I bought the 24L because I recently started to get into shooting landscape photography this summer. On my first morning trip to a rocky beach shore I found 2 reasons for wanting to buy the L:

1. I dropped my 24mm f/2.8 on the rocks (it was still dark out- lens was fine)

2. Fog rolled in and all my gear got "damp"

the 24 1.4 can also do this:



Rainy Day by Philip DiResta, on Flickr
Awesome close-ups with nice background blur.


The 24mm 2.8IS has, IS. I'm sure that is good for run-and-gun video to help with jittery footage. Or if for some reason you are into landscape photography but not tripods? Which is weird.

Otherwise, I'd just get the original 24mm f/2.8- it's MUCH cheaper and super sharp. It doesn't have USM, but not REALLY an issue. It still is capable of shooting super sharp images right to the edges on FF if needed. and it is small and light and, um, vintage!


----------



## Wideopen (Aug 7, 2012)

RLPhoto said:


> Speed>>>>IS 8)



+1 Ill turn IS off unless I'm doing panning shots.


----------



## insanitybeard (Aug 7, 2012)

c3hammer said:


> I have a 24 L II and it's a spectacular lens, but the 24 IS is 1/4 the weight and size in addition to being very useful for lower light work where you can't use the fast aperture of the 24 L. The depth of field is so shallow at f/2 and lower that it's has very limited usefulness. At f/2.8 - f/4 you can have some depth of field and get a steady shot at slower shutter speeds.
> 
> For outdoor and landscape work like I do up in the mtns the 24 IS might just be the perfect ticket of size portability and performance. Not to mention it's almost half the cost.
> 
> ...



+1

I am considering the 24 2.8 IS for exactly these reasons- lightweight and compact so a good choice for taking up a mountain, with IS which will be good for a video pan once at the top- taking a tripod up a mountain isn't always possible or practical. Yes it isn't F1.4 but for landscape work, as long as it has good corner to corner performance stopped down a little, it could be a winner for me. I agree it is expensive for what it is- for that reason I shall wait and see if it drops a bit in price several months down the line. Even so, it is still a fair bit less than the L!

Paul


----------



## preppyak (Aug 7, 2012)

c3hammer said:


> For outdoor and landscape work like I do up in the mtns the 24 IS might just be the perfect ticket of size portability and performance. Not to mention it's almost half the cost.

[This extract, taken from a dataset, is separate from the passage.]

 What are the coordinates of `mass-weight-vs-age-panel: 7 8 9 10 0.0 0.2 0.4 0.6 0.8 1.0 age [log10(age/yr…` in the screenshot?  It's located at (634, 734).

In that case, get the older 24mm for Canon at half the price of the new one. The IS isn't going to allow you to blur water and keep the images sharp at the same time, so you're either taking a tripod or shooting fast enough shutter speeds that the original 24mm is fine. Cause the MTF numbers that Lensrental showed basically say the difference between old and new is maybe noticeable on a print at f/2.8, but probably not. And if you're shooting landscapes, you're probably at f/8+ anyway, so no advantage gained.

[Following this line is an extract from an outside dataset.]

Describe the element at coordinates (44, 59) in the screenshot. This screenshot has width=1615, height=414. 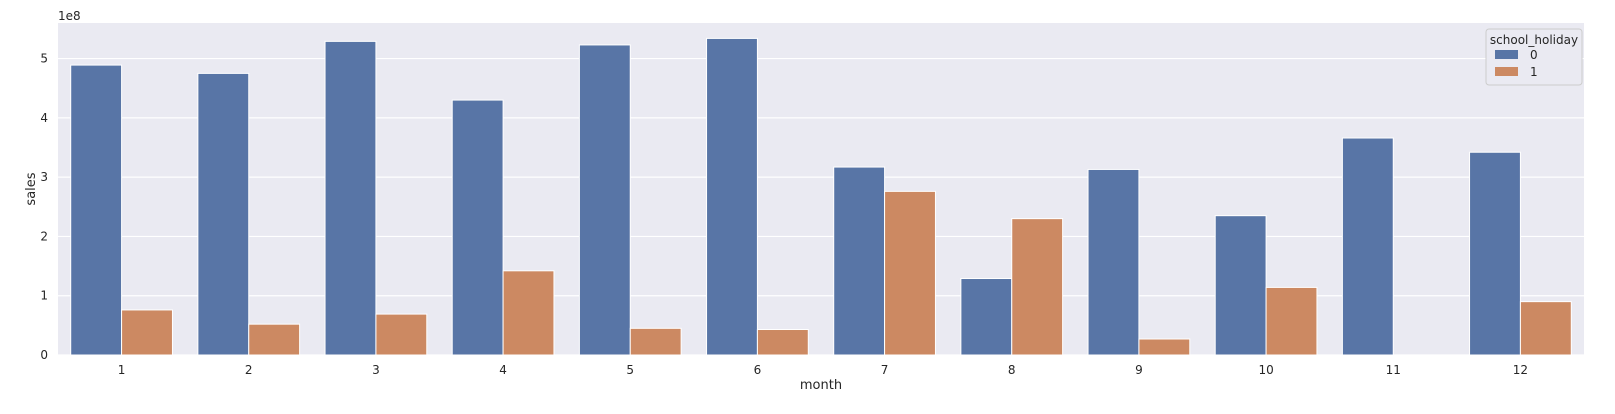
I see `y-tick-label: 5` at that location.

For that one shot you need to take a 1/15 f/2.8, it's great, otherwise their is a much cheaper option that's just as good.


----------



## Joes Dad (Aug 7, 2012)

I do not have any experience with the 24 f/2.8 IS, but I imagine despite all of its qualities, it cannot remotely shoot the night sky as well the 24 f/1.4 II. For timelapse purposes, I think the same would be true. This is one of my favorite lenses from Canon.


----------



## tron (Aug 7, 2012)

24 1.4L II by all means. 850 for 24 f/2.8 ?????? Seriously ? IS or non-IS it's not worth it...


----------



## EvilTed (Aug 28, 2012)

Well, I'm basically into street photography more than anything at the moment and need something light to use with my 5D MK3.
I have a 70-200 F/2.8 II, but that's not a street lens...
I have a 16-35 F/2.8 II and it's way to heavy and bulky for my style 
I have a 50 F/1.2 and ditto it.
I have a 50 F/1.8 II and it's pretty light but I just bought a shorty forty now and it's pretty damn near perfect, getting my Canon down to the size and weight (almost) of my Fuji X-Pro 1 (I have 18mm F/2 (27mm equivalent) and 35mm F/1.4 (53mm equivalent) and they are perfect.

So I'm looking for something small, light, sharp and relatively fast.
The 28mm F/2.8 IS is reportedly very sharp out to the corners and is a new lens (like the shorty forty) and a good match to the newer 5D MK3 hardware.
Lensrentals says it's pretty darned good...

Thoughts?

ET


----------



## LetTheRightLensIn (Aug 28, 2012)

So anyone actually owned both and compared them at f/4-f/10, for more landscape type apertures on a FF?

The 24 1.4 II, I know from personal experience, is totally crisp to the edges well stopped down on a 5D2 while say a 24-105L simply is not (the whole all lenses are the same at f/8 is an absolute, utter myth), so what about the new 24 2.8 IS??

I suppose the upcoming 24-70 II might be more flexible than either though.


----------